Positionierung im Zukunftsmarkt In-Space-Logistik.

Im Falle eines Stopps von Artemis bzw. Lunar-Gateway: Entwicklung von Szenarien und Bereitstellung von Infrastruktur wie z. B. Mondkontrollzentrum für souveräne europäische Explorationsmissionen.

Programmlinie Technologie

Die Raumfahrt fordert tragfähige Innovationen in immer kürzeren Intervallen und auf einer wachsenden Zahl von Technologiefeldern. Das GSTP stellt – neben ARTES – den Innovationsmotor für Schlüsseltechnologien der europäischen Raumfahrt dar und ist Grundlage für technologische Weiterentwicklungen in diversen Programmlinien. Das starke deutsche Industrie- und Wissenschafts-Netzwerk ermöglicht es sowohl Großunternehmen als auch Start-ups und KMU, wertvolle Beiträge zu leisten, die die deutsche Teilhabe an zukünftigen Programmen (ESA und EU) sichern. Wir begrüßen eine starke Zeichnung mit angemessener Zuordnung zu den Elementen Develop / Make / Fly und EEE sowie strukturelle Maßnahmen zur Stärkung der Wettbewerbsfähigkeit. Ziel sind eine signifikante

Verkürzung der Markteinführungszeiten und die Stimulierung von Industrialisierung und Serienproduktion.

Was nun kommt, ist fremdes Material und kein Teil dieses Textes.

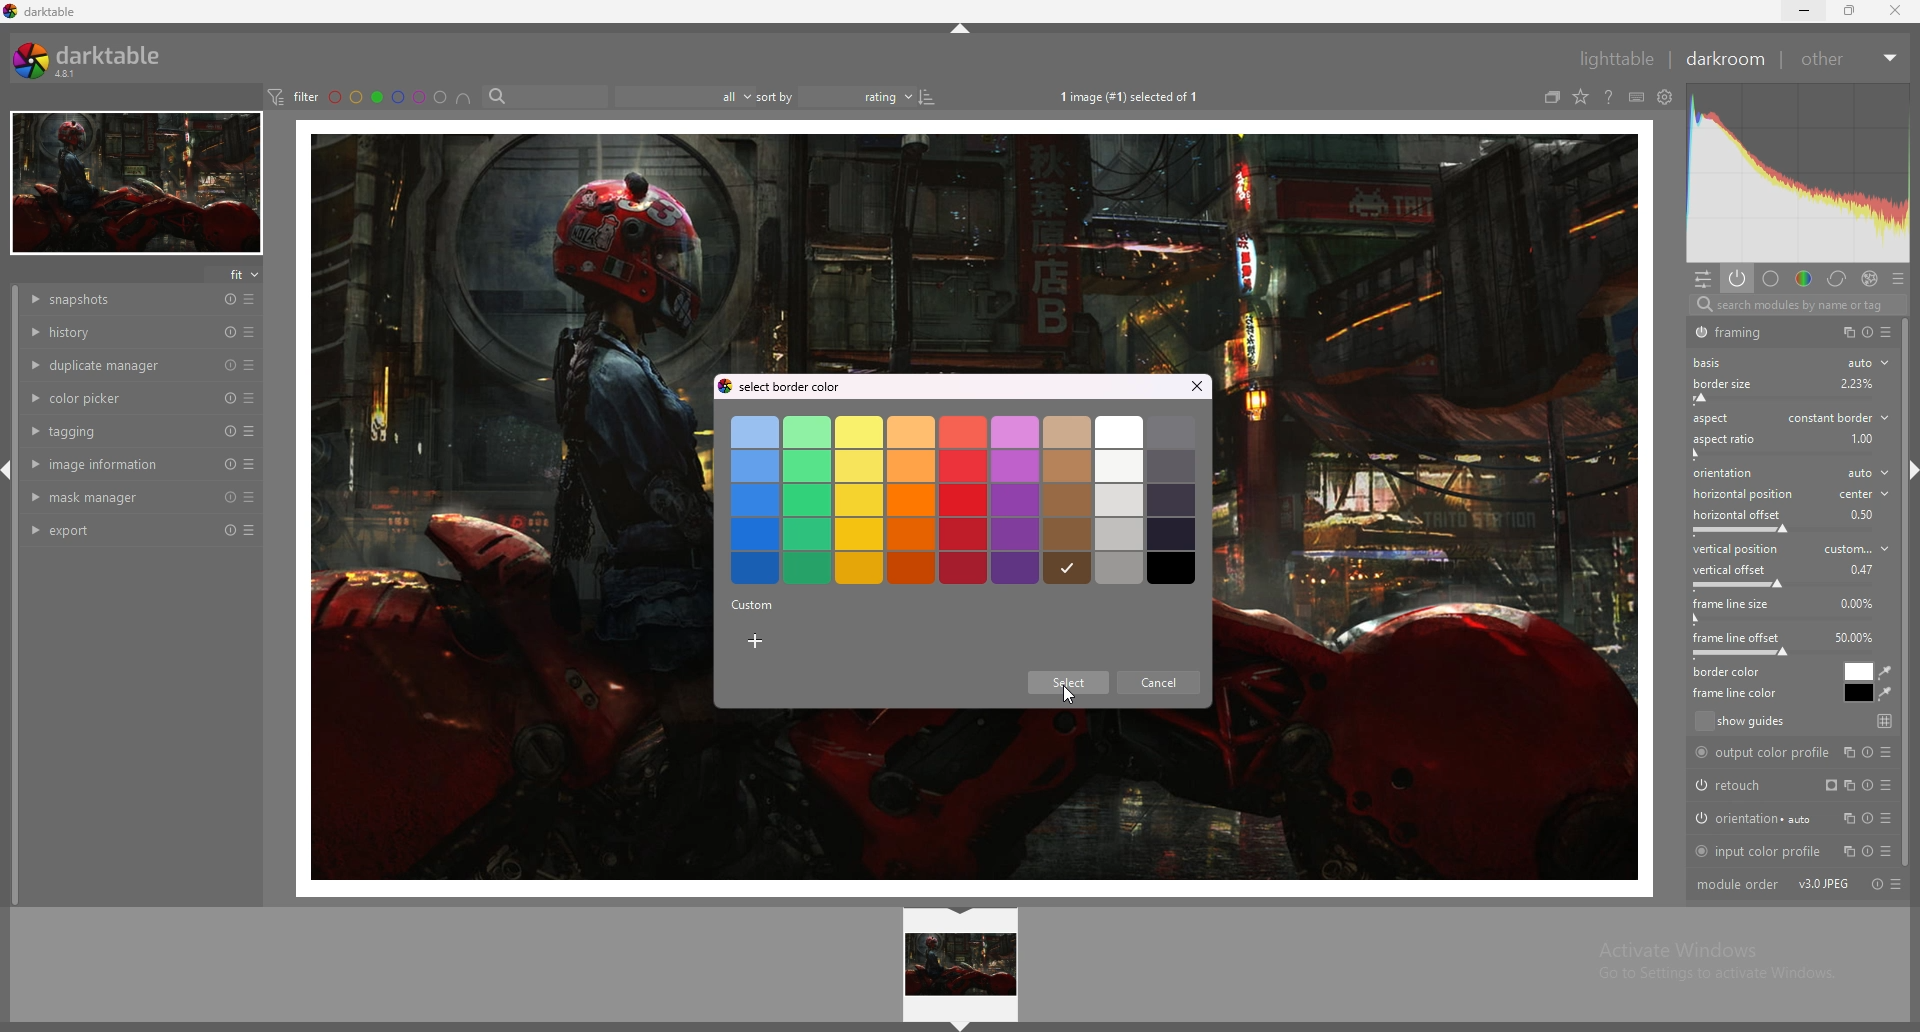  Describe the element at coordinates (1791, 849) in the screenshot. I see `input color profile` at that location.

  • Technologische Schwerpunkte

Automatisierung und KI-Anwendungen u. a. KI-fähige Satellitenplattformen, On-Board-Processing, Software-Defined Satellite, autonome Operationen, Signalverarbeitung, Daten- und Flottenmanagement.

Werkstoffe/ Materialien, insb. Keramiken, Hitzeschild, CFK-Fertigungsfähigkeiten, neue Legierungen für 3D-Druck, Beschichtungen/ Oberflächenbehandlungen.

Wiederverwendbare und nachhaltige Antriebstechnologie.

Instrument-Technologien u. a. optische Sensoren, Quanten-Sensorik, Antennen.

Laserkommunikation und Verschlüsselungstechnologien (insb. Quantum Key Distribution).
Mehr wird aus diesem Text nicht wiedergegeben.